(What is needed): Restate the listing in full, keeping every word as it is.

Data for analysis Start Marker

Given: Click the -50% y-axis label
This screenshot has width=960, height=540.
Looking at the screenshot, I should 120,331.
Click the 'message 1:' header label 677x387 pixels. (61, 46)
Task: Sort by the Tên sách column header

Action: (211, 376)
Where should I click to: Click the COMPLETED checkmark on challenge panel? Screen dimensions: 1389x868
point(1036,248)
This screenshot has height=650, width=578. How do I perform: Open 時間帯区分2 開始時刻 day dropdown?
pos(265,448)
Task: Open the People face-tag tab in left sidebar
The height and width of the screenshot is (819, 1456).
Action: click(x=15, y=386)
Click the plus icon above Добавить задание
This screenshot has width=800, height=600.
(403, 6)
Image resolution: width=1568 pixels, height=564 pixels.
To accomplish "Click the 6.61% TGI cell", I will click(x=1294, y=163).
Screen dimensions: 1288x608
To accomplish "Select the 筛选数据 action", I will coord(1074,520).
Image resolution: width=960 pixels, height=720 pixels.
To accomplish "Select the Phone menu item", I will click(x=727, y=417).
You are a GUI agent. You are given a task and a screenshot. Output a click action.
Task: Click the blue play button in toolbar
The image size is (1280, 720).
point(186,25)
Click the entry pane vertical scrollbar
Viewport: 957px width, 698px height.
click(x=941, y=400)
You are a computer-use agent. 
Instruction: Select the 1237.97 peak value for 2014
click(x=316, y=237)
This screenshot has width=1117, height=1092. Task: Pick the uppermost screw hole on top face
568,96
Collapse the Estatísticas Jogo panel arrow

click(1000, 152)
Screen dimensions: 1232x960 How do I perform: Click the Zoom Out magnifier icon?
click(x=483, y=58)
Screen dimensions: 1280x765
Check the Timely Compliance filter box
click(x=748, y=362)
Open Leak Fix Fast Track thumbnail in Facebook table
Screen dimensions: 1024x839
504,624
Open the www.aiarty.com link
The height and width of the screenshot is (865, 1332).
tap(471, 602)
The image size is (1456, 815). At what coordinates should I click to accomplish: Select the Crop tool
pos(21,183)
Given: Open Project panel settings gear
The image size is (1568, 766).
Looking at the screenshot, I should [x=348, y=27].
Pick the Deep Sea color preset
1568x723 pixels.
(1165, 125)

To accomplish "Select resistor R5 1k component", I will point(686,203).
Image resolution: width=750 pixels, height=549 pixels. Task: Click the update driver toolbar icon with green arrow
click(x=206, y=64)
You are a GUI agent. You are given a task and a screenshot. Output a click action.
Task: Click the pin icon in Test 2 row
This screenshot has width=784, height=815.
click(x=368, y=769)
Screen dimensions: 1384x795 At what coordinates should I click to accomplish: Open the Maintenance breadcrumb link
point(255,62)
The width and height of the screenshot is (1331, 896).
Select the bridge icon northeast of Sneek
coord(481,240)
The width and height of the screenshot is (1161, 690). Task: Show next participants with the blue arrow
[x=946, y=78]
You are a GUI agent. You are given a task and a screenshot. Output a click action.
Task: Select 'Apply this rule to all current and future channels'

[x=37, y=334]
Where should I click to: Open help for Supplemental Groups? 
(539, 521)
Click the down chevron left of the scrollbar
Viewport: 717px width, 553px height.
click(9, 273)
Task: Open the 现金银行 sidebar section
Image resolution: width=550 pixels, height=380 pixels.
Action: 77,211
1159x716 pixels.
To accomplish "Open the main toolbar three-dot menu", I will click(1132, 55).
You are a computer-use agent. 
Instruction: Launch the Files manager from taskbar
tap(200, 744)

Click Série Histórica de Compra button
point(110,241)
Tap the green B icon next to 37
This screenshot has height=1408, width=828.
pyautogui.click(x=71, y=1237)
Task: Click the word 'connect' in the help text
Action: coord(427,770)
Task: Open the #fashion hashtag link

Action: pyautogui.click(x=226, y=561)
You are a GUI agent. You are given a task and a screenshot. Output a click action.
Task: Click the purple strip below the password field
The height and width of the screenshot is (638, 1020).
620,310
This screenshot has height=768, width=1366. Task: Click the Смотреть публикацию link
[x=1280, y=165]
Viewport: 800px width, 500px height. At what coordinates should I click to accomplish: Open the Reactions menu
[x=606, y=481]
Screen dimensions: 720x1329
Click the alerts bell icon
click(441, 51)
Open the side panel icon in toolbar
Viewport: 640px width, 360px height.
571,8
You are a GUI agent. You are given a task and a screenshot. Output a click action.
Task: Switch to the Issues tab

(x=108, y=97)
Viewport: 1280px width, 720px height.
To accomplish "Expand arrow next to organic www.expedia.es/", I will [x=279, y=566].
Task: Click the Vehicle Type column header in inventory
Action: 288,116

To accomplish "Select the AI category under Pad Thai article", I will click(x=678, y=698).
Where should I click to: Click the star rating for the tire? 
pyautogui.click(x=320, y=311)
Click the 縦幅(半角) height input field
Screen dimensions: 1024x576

Data for analysis End Marker

(Finished exercise):
Given: Click the -50% y-axis label
This screenshot has width=960, height=540.
Looking at the screenshot, I should 120,331.
Click the 'message 1:' header label 677x387 pixels. (61, 46)
Task: Sort by the Tên sách column header

Action: (211, 376)
Where should I click to: Click the COMPLETED checkmark on challenge panel? Screen dimensions: 1389x868
point(1036,248)
This screenshot has height=650, width=578. How do I perform: Open 時間帯区分2 開始時刻 day dropdown?
pos(265,448)
Task: Open the People face-tag tab in left sidebar
The height and width of the screenshot is (819, 1456).
Action: click(x=15, y=386)
Click the plus icon above Добавить задание
This screenshot has width=800, height=600.
(403, 6)
Image resolution: width=1568 pixels, height=564 pixels.
To accomplish "Click the 6.61% TGI cell", I will click(x=1294, y=163).
Screen dimensions: 1288x608
To accomplish "Select the 筛选数据 action", I will coord(1074,520).
Image resolution: width=960 pixels, height=720 pixels.
To accomplish "Select the Phone menu item", I will click(x=727, y=417).
You are a GUI agent. You are given a task and a screenshot. Output a click action.
Task: Click the blue play button in toolbar
The image size is (1280, 720).
point(186,25)
Click the entry pane vertical scrollbar
Viewport: 957px width, 698px height.
click(x=941, y=400)
You are a computer-use agent. 
Instruction: Select the 1237.97 peak value for 2014
click(x=316, y=237)
This screenshot has width=1117, height=1092. Task: Pick the uppermost screw hole on top face
568,96
Collapse the Estatísticas Jogo panel arrow

click(1000, 152)
Screen dimensions: 1232x960 How do I perform: Click the Zoom Out magnifier icon?
click(x=483, y=58)
Screen dimensions: 1280x765
Check the Timely Compliance filter box
click(x=748, y=362)
Open Leak Fix Fast Track thumbnail in Facebook table
Screen dimensions: 1024x839
504,624
Open the www.aiarty.com link
The height and width of the screenshot is (865, 1332).
tap(471, 602)
The image size is (1456, 815). At what coordinates should I click to accomplish: Select the Crop tool
pos(21,183)
Given: Open Project panel settings gear
The image size is (1568, 766).
Looking at the screenshot, I should [x=348, y=27].
Pick the Deep Sea color preset
1568x723 pixels.
(1165, 125)

To accomplish "Select resistor R5 1k component", I will point(686,203).
Image resolution: width=750 pixels, height=549 pixels. Task: Click the update driver toolbar icon with green arrow
click(x=206, y=64)
You are a GUI agent. You are given a task and a screenshot. Output a click action.
Task: Click the pin icon in Test 2 row
This screenshot has width=784, height=815.
click(x=368, y=769)
Screen dimensions: 1384x795 At what coordinates should I click to accomplish: Open the Maintenance breadcrumb link
point(255,62)
The width and height of the screenshot is (1331, 896).
Select the bridge icon northeast of Sneek
coord(481,240)
The width and height of the screenshot is (1161, 690). Task: Show next participants with the blue arrow
[x=946, y=78]
You are a GUI agent. You are given a task and a screenshot. Output a click action.
Task: Select 'Apply this rule to all current and future channels'

[x=37, y=334]
Where should I click to: Open help for Supplemental Groups? 
(539, 521)
Click the down chevron left of the scrollbar
Viewport: 717px width, 553px height.
click(9, 273)
Task: Open the 现金银行 sidebar section
Image resolution: width=550 pixels, height=380 pixels.
Action: 77,211
1159x716 pixels.
To accomplish "Open the main toolbar three-dot menu", I will click(1132, 55).
You are a computer-use agent. 
Instruction: Launch the Files manager from taskbar
tap(200, 744)

Click Série Histórica de Compra button
point(110,241)
Tap the green B icon next to 37
This screenshot has height=1408, width=828.
pyautogui.click(x=71, y=1237)
Task: Click the word 'connect' in the help text
Action: coord(427,770)
Task: Open the #fashion hashtag link

Action: pyautogui.click(x=226, y=561)
You are a GUI agent. You are given a task and a screenshot. Output a click action.
Task: Click the purple strip below the password field
The height and width of the screenshot is (638, 1020).
620,310
This screenshot has height=768, width=1366. Task: Click the Смотреть публикацию link
[x=1280, y=165]
Viewport: 800px width, 500px height. At what coordinates should I click to accomplish: Open the Reactions menu
[x=606, y=481]
Screen dimensions: 720x1329
Click the alerts bell icon
click(441, 51)
Open the side panel icon in toolbar
Viewport: 640px width, 360px height.
571,8
You are a GUI agent. You are given a task and a screenshot. Output a click action.
Task: Switch to the Issues tab

(x=108, y=97)
Viewport: 1280px width, 720px height.
To accomplish "Expand arrow next to organic www.expedia.es/", I will [x=279, y=566].
Task: Click the Vehicle Type column header in inventory
Action: 288,116

To accomplish "Select the AI category under Pad Thai article", I will click(x=678, y=698).
Where should I click to: Click the star rating for the tire? 
pyautogui.click(x=320, y=311)
Click the 縦幅(半角) height input field
Screen dimensions: 1024x576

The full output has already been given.